Cut Global Warming Program

Congress should eliminate funding for a $1.4 billion global warming program, argues Jerry Taylor, Cato’s director of natural resource studies, in “Energy Efficiency: No Silver Bullet for Global Warming” (Policy Analysis no. 356). The Climate Change Technology Initiative, being pushed by the Clinton administration as a way to combat global warming, is a “sham,” and a “repackaging of failed programs” that do nothing to significantly reduce global temperatures, he writes. The program—an amalgam of tax credits, research and development, product labeling and awareness programs, demonstration projects, and subsidies and regulations to increase energy efficiency and the economic attractiveness of renewable energy—is “built on economic ignorance and political symbolism,” Taylor writes.

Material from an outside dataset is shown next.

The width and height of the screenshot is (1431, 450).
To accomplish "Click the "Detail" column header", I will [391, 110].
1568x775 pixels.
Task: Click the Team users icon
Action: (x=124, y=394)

Protocols on Biological Weapons Ineffective

The protocols proposed for the Biological Toxins and Weapons Convention would do little to stop the spread of bioweapons and could compromise valued U.S. secrets and critical data used for defense against biological weapons, writes Eric R. Taylor of the University of Louisiana at Lafayette in “Strengthening the Biological Weapons Conventions: Illusory Benefits and Nasty Side Effects” (Policy Analysis no. 355). Taylor writes that proposed protocols render inspections “useless” in demonstrating either compliance with or violation of the convention. According to Taylor, U.S. pharmaceutical development, which relies heavily on the very technology that is also critical to bioweapons research and development, would be especially hurt by the new protocols. “The future of the people’s right to be secure in their possessions and personal effects is placed in peril by the Biological Toxins and Weapons Convention protocols,” he writes. “Although an attack with biological weapons on the United States would be dangerous, an assault on U.S. constitutional rights in an effort to strengthen an international convention has little hope of stopping the spread of those weapons.”

Repeal the Community Reinvestment Act

The Community Reinvestment Act should be repealed, writes economist George J. Benston in “The Community Reinvestment Act: Looking for Discrimination That Isn’t There” (Policy Analysis no. 354). Originally intended to deal with “redlining”—the alleged refusal of banks to lend to residents of poorer urban areas inhabited by racial minorities—the two-decade-old CRA is an expensive way to deal with a problem that may not exist, the study finds. Benston reports that qualified applicants, regardless of their address, do not suffer unwarranted discrimination in lending. “Researchers using the best available data find very little discernible home-mortgage lending discrimination based on area, race, sex, or ethnic origin,” writes Benston, the John H. Harland Professor of Finance, Accounting, and Economics at Emory University.

Cradle-to-Grave Taxation

The federal gift and estate tax, better known as the “death tax,” is clearly a failure from an economic standpoint, but “the biggest problem with the death tax is a moral one,” writes law professor Edward J. McCaffery in “Grave Robbers: The Moral Case against the Death Tax” (Policy Analysis no. 353). He notes that the tax’s economic shortcomings are well-known. It “raises barely over 1 percent of total federal tax revenues,” and “for every dollar raised from the tax, roughly another dollar is lost because of avoidance, compliance, administrative, and enforcement costs.” But it is the moral impact that is most objectionable, according to McCaffery. The tax “rewards a ‘die-broke’ ethic, whereby the wealthy spend down their wealth on lavish consumption, and discourages economically and socially beneficial intergenerational saving.” McCaffery, a professor in the University of Southern California Law School, finds that the death tax rewards those who don’t work, don’t save, and spend all of their wealth.